On this stormy summer afternoon, Liebowitz wears short pants and sits at a table in the kitchen of his new home, built on what was, not long ago, Collin County pastureland. Way out here, in the shining sprawl of a new strip-mall suburbia that exists not far from grazing cattle, lives a man whose research could prove that the recording industry is, as many always suspected, nothing more than a moneyed thug wielding the billy club of litigation.
In recent weeks, Liebowitz has become the journalist's go-to guy on the issue of online music distribution--a very sexy topic, especially if you're a college student with a broadband connection and a CD burner, a record-label exec terrified of losing your job or a politician taking big bucks from the music industry. In May, Liebowitz published a widely circulated and much-debated study on the subject, and his forthcoming book Rethinking the Networked Economy deals extensively with how the widespread circulation of "pirated" MP3s is--or, rather, isn't--damming the music industry's revenue stream. His study, published by the Cato Institute, garnered him considerable attention among fellow academics, industry folks on both sides of the issue and the mainstream media.
Liebowitz's is a straightforward reading of a complex issue: Despite the industry's claims to the contrary, the downloading of music on the Internet is not, at this moment, hurting the record industry. It might one day; it just ain't happening yet.
"The record industry is sort of sitting in a position where--and you can understand their position--they're saying, 'We don't want to take any chances. We don't want any technologies that might hurt us,'" Liebowitz says. "And I can even see their point. But I have often claimed that the new technologies they said were going to hurt them didn't hurt them."
But just try telling that to the Recording Industry Association of America, the music-biz trade group that, so far, has sued out of existence several music-swapping outlets, including Napster and AudioGalaxy, without offering any viable solutions of its own. Try telling that to the major labels that keep offering pricey and, ultimately, unsatisfying alternatives to file-sharing systems such as Kazaa and Gnutella. Just last week, Pressplay, a joint venture between Vivendi Universal and Sony, announced you could download and burn all the content you wanted for $180 a year--even though you'd have access to the back catalogs of just the two labels, and even then, not all their artists.
And try telling politicians like Representative Howard Berman that file-sharing isn't bad for business. Berman, a California Democrat with financial backing from the music business, just last week introduced legislation that would give the recording industry the right to hack into computer networks if it thought someone was "stealing" copyrighted material. He has the support of the RIAA, which long ago started treating consumers like thieves, anyway. Never has an industry had such contempt for its patrons.
"But my work is not purely altruistic," says Liebowitz, who made his name in the early '80s writing about the impact of photocopying on the publishing industry. "I came back to this subject for largely selfish reasons, because this is a hot topic. I've always liked technology, so that was a good fit. I used to have a stereo system--that was the only thing I spent money on. Then the stereo got replaced by a computer...and the 'network effect' stuff came along, and it was like, 'Whoa, I can write about my favorite subject.'"

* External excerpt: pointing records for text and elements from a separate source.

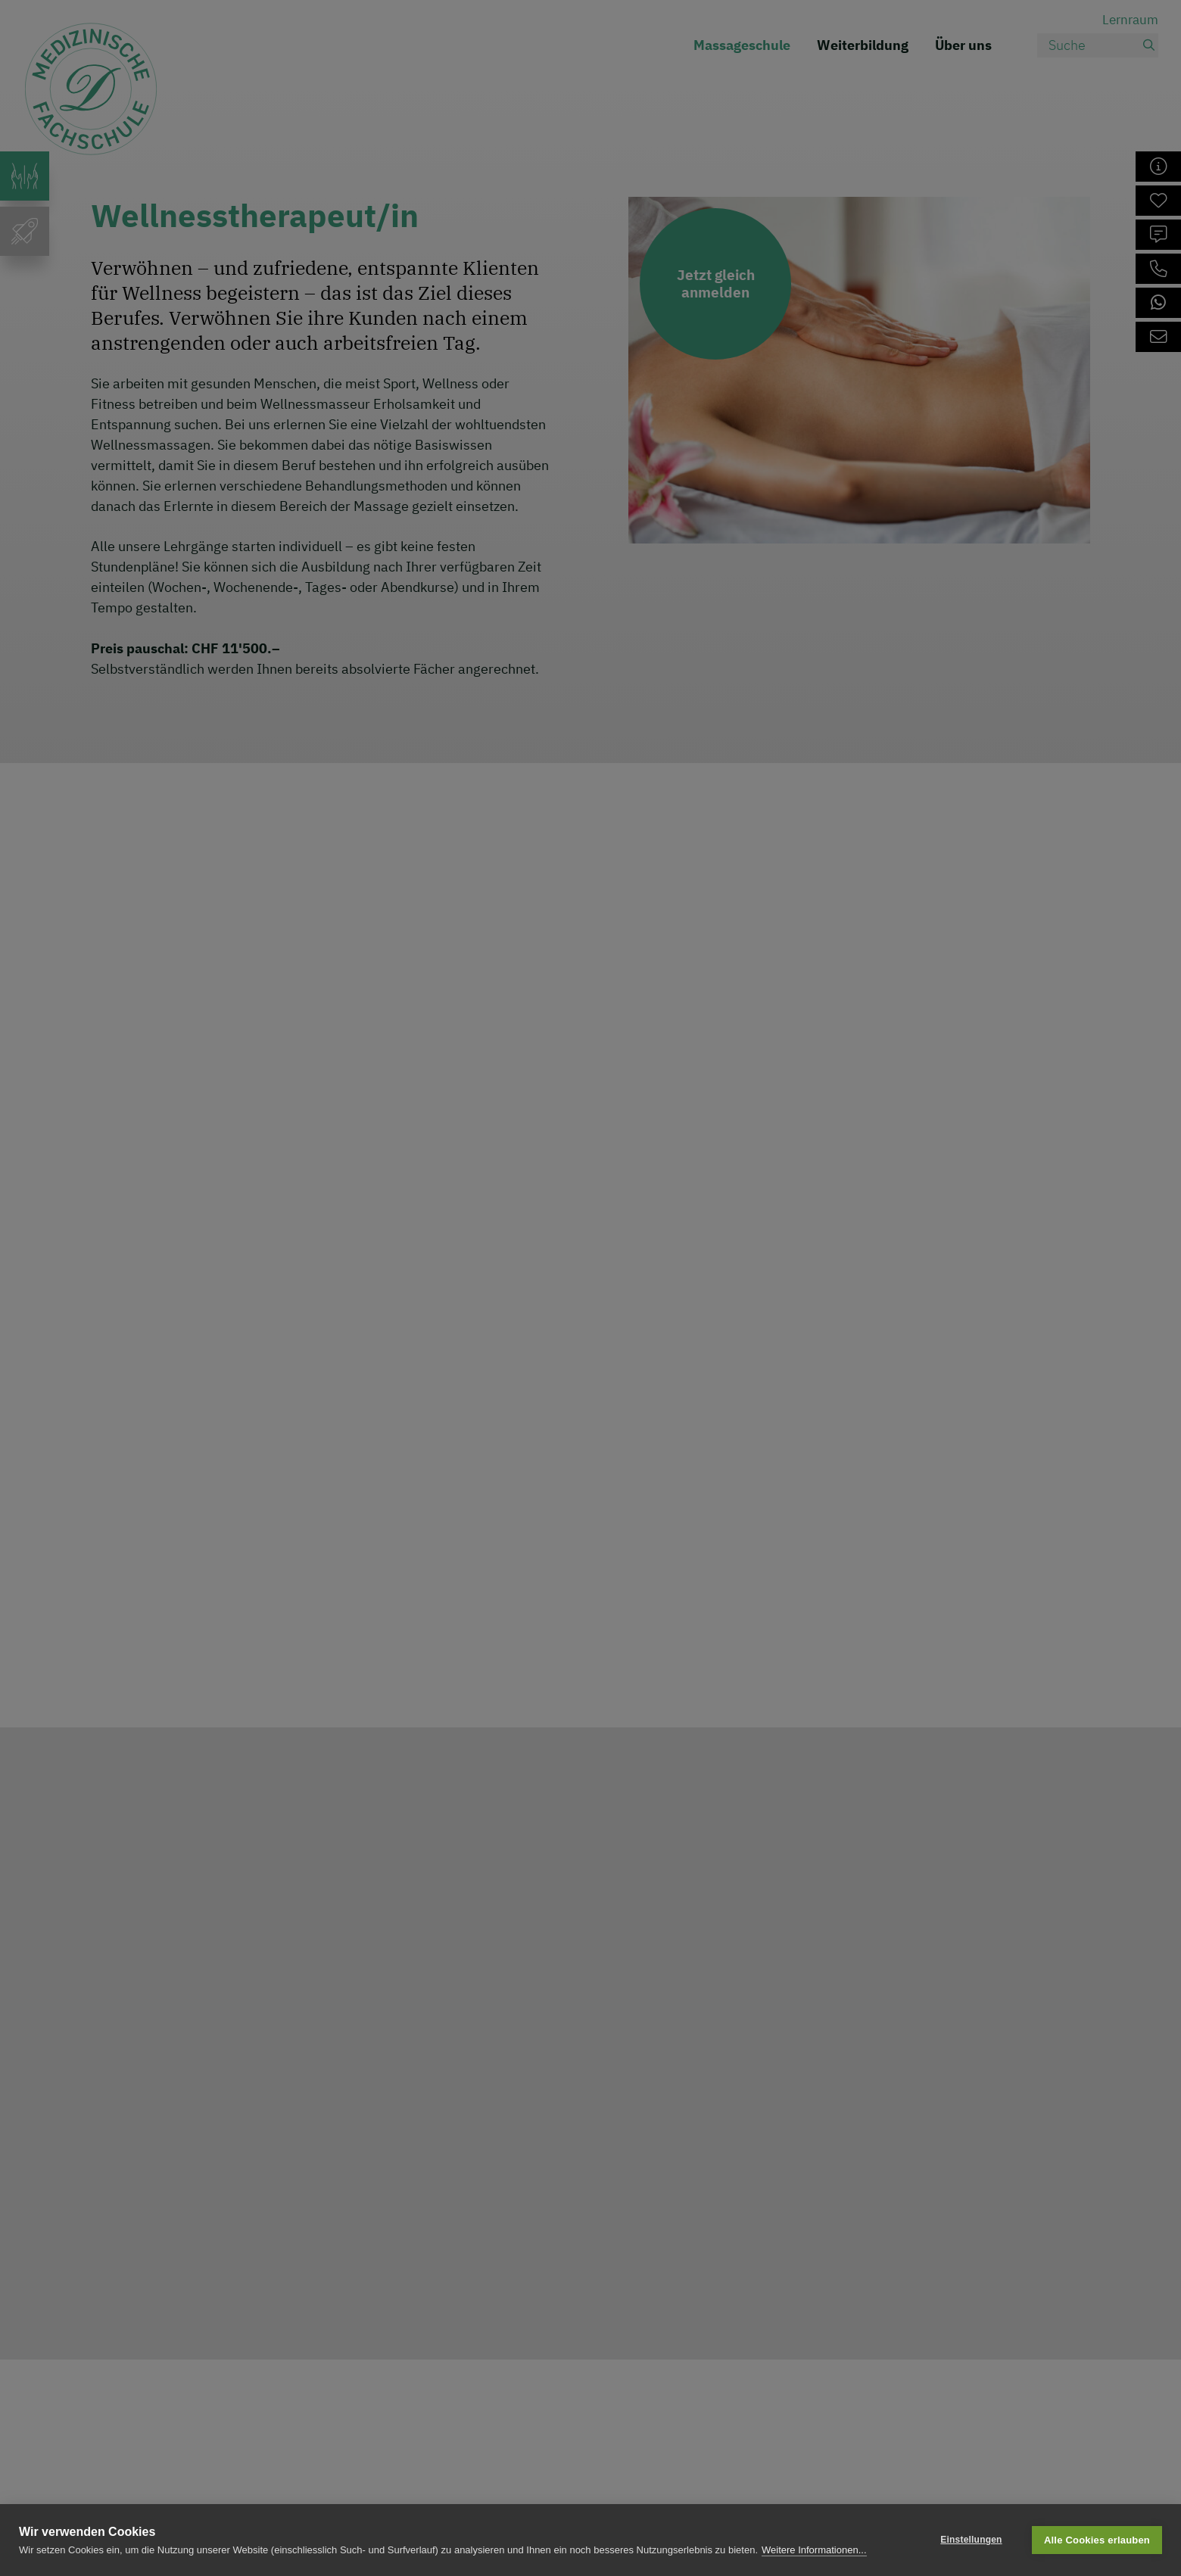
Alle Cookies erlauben (1097, 2540)
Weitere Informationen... (814, 2550)
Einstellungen (971, 2539)
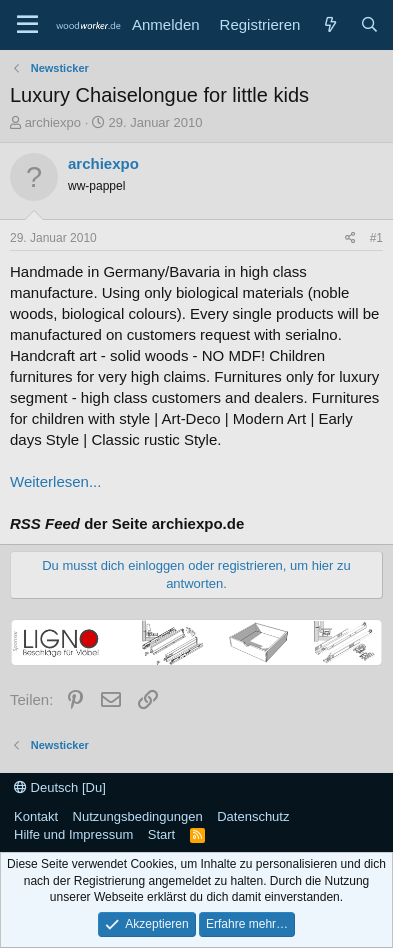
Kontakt (36, 816)
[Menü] (27, 25)
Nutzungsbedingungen (138, 816)
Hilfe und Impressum (73, 834)
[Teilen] (350, 238)
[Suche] (369, 24)
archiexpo (53, 122)
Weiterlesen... (55, 481)
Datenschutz (253, 816)
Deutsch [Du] (60, 787)
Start (161, 834)
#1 (376, 238)
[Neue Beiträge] (329, 24)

Liebowitz, an affable and engaging man with a love for classic rock (more Jefferson Airplane than Black Sabbath), is the rare economist who actually tries to make his research applicable and accessible outside the stuffy, rarefied world of academia. He came to academia through the side door: He graduated from Johns Hopkins University in 1971, where he'd been an economics major, only to sell ice cream in Brooklyn and Staten Island after another vendor had been stabbed. He had long hair, no suit, an unemployed girlfriend and no idea what to do next. Next thing he knew, Liebowitz was at UCLA studying economics, and he was born again--a convert to the faith of Keynes and Smith. Now, he's the kind of prof every college student prays for, the economist who speaks in everyday language; has little use for charts and graphs, since they're meaningless in The Real World; and preaches the religion of economics primarily to help consumers understand how the marketplace really works.